In July 2024, the Iraqi National Security Council announced the arrest of 54 members of the movement. In Basra Governorate, prominent leaders of the movement were arrested after raids and searches were done in multiple areas. Iraqi security forces on July 20 executed raids in 4 governorates of Iraq which led to the arrests of 39 members, this included a raid on a tent where suicide processions took place which also possessed images of those who committed suicide.

During the Iraqi authorities September 2024 raids of the movement, they arrested 47 members and preachers for the movement in Muthanna Governorate, Dhi Qar Governorate, Wasit Governorate, and Maysan Governorate. This included a prominent figure given the title of al-Arif, a member who's either a theorist or propagandist.

In December 2024, 35 members of the movement were arrested by security forces in Southern Iraq, mainly in Basra Governorate, after intelligence services received a tip of movement's operations.

In January 2025, the Iraqi authorities stated they'd intensify crack downs of members of the movement in Najaf after the committee to Fight the Forces of Darkness was established to fight what it called deviant new religious movements in Iraq.

On March 13, 2025, security forces in Iraq arrested three members, considered the most prominent leaders of the movement, in the Suq Al-Shuyukh district of the Dhi Qar Governorate.

On April 14, 2025, security forces across 5 governorates (Basra, Muthanna, Wasit, Maysan, and Dhi Qar) arrested 148 members of the movement including the al-Arif of the movement after raiding their hideouts.

In August 2025, a member of the movement was sentenced to life in prison after being found guilty of encouraging another member to commit suicide.

On September 13, 2025, three members of the movement were arrested, including a senior member, by Iraqi authorities in the southern Dhi Qar province.

On September 16, 2025, the leaders of the movement were arrested after investigations by the Iraqi intelligence services and Ministry of Interior after doing a sting operation against them.

On September 23, 2025, six members of the movement were arrested in the Al-Jubaish district, south of Dhi Qar Governorate, after warrants for their arrests were made in accordance with the provisions of Article 372 of the Iraqi Penal Code No. 111 of 1969. 5 of the 6 members all belonged to the same family.

On January 1, 2026, Iraqi Intelligence officers arrested a man in Suq Al-Shuyukh, Dhi Qar, after promoting the beliefs and ideologies of the Allahiyah Movement on social media and targeting minors to join the group. He was arrested with a warrant based on Article 372 of the Iraqi Penal Code No. 111 of 1969. He is considered one of the central members of the organization and after his arrest he was transferred to a security facility.

On January 8, 2026, a 22-year-old member of the movement was arrested by Iraqi Security Forces after spreading the beliefs and works of the movement in Suq al-Shoyouk, Dhi Qar district.

On January 17, 2026, Iraqi security forces raided the hide out of a 30-year-old movement member who used electronic means to garner more members and was arrested in Western Suq Al-Shuyukh, Dhi Qar, and was considered one of the central members to the organization.

Raw data:
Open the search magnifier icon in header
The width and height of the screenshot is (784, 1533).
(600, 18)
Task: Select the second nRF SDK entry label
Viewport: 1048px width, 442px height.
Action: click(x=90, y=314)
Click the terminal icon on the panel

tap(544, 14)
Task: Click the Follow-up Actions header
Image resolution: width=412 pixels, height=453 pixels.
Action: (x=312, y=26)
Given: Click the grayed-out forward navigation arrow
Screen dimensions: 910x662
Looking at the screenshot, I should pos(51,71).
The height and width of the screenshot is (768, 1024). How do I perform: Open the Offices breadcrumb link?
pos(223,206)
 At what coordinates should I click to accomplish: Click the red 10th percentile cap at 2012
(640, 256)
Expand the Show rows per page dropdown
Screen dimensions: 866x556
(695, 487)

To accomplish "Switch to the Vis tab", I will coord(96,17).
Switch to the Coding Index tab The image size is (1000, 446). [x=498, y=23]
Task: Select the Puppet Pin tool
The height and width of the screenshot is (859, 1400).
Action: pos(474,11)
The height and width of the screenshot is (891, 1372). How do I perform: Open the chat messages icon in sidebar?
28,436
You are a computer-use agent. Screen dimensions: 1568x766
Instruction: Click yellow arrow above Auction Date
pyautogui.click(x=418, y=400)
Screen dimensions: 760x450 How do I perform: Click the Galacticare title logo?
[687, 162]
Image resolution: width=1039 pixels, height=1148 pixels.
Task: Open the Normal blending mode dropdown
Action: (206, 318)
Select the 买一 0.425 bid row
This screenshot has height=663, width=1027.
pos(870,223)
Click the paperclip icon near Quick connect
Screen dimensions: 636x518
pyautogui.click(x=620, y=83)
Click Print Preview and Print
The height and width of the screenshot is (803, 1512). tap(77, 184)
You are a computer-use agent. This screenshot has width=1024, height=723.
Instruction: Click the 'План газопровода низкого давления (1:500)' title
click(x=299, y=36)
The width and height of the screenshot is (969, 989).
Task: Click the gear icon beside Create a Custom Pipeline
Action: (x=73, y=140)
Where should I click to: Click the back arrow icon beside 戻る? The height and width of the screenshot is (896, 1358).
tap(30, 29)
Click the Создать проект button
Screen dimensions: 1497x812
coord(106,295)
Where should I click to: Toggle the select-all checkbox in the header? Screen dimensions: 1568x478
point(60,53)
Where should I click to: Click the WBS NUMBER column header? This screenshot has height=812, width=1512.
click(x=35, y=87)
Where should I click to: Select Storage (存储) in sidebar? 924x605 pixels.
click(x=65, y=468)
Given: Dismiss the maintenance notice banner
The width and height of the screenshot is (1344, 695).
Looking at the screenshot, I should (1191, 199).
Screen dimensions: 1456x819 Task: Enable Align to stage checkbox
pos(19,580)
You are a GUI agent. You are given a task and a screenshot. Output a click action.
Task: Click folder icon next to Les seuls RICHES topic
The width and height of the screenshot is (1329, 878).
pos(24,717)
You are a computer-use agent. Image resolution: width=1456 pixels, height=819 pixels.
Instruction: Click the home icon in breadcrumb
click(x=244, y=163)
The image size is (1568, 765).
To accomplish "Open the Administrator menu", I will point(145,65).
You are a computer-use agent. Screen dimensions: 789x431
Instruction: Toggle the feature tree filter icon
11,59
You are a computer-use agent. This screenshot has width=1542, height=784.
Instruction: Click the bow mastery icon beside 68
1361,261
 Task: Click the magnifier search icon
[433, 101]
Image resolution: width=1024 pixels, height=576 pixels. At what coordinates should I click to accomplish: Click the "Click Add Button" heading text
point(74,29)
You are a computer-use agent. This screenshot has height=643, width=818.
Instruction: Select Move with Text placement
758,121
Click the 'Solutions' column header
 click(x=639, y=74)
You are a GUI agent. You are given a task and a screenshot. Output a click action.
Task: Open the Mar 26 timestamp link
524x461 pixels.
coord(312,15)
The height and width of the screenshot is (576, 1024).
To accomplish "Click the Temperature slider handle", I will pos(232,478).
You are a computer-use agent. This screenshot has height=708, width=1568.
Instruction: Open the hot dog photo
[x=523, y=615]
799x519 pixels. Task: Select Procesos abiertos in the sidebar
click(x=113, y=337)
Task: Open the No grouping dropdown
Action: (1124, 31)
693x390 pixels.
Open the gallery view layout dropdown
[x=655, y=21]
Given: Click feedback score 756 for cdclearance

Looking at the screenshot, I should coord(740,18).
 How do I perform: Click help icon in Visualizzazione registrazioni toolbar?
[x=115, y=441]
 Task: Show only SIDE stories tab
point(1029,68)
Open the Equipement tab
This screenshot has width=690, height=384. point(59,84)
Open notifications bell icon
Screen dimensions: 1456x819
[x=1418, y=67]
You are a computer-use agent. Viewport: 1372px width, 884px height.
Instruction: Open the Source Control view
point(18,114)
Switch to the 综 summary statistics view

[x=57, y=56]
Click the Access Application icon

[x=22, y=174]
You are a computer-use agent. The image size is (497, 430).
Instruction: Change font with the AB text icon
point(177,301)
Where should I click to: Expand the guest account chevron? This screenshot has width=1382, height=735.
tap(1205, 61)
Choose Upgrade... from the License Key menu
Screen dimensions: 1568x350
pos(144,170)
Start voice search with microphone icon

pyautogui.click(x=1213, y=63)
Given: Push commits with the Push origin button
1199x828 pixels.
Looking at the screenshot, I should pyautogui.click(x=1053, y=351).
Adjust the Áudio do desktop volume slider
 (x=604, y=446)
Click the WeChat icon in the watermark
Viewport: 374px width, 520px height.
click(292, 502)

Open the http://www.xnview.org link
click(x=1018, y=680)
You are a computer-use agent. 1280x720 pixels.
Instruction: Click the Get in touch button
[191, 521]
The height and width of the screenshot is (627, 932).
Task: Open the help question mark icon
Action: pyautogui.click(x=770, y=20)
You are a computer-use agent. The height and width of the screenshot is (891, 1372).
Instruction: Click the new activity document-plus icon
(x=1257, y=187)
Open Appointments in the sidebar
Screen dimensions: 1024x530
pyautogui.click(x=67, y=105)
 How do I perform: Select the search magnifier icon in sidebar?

What is needed:
Copy from the text on the movement's arrests the stretch from "In December 2024, 35" through "Dhi Qar Governorate.". Rely only on the text on the movement's arrests, not on the lines.

Written answer:
In December 2024, 35 members of the movement were arrested by security forces in Southern Iraq, mainly in Basra Governorate, after intelligence services received a tip of movement's operations.

In January 2025, the Iraqi authorities stated they'd intensify crack downs of members of the movement in Najaf after the committee to Fight the Forces of Darkness was established to fight what it called deviant new religious movements in Iraq.

On March 13, 2025, security forces in Iraq arrested three members, considered the most prominent leaders of the movement, in the Suq Al-Shuyukh district of the Dhi Qar Governorate.